## WORK INSTRUCTIONS
Only certain lines below are wanted: those starting at the line containing "Task: Go to previous month arrow" and ending at the line containing "The image size is (288, 345).", both included, each retyped exactly.

## DATA FOR ANALYSIS
# # #

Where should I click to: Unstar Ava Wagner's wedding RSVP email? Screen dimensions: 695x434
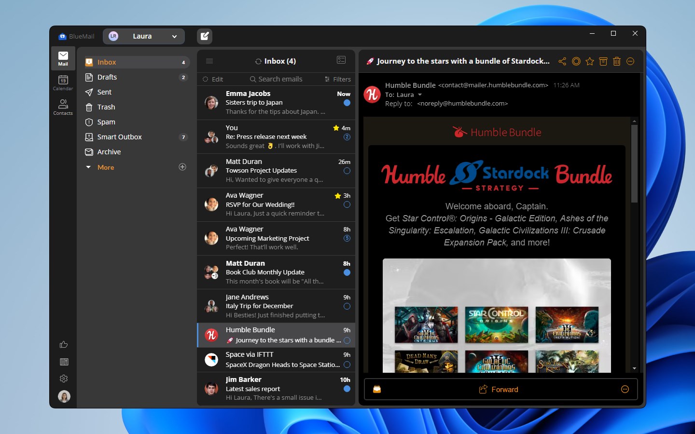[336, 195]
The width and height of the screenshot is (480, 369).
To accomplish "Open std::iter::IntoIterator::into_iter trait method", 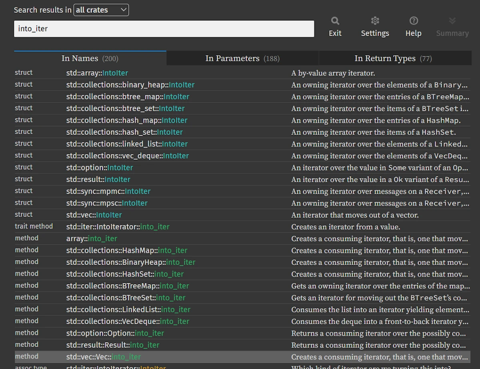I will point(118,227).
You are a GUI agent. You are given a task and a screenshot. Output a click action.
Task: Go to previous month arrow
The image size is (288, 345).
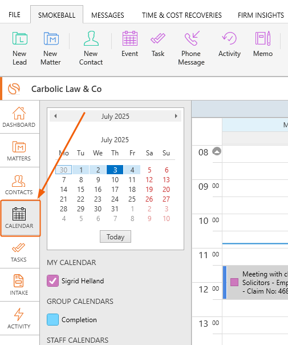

# # #

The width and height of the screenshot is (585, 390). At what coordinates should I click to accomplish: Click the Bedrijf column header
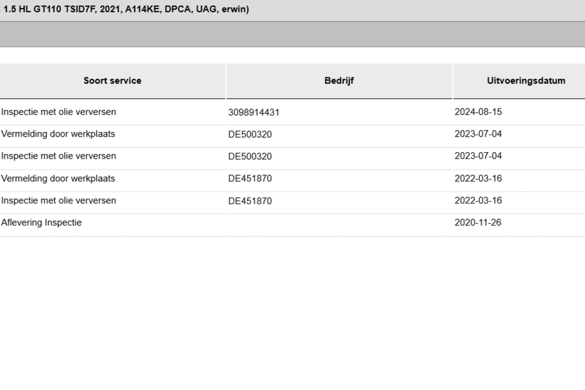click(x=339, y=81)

# # #

## TASK RESULT
Task: Go to previous month arrow
The image size is (288, 345).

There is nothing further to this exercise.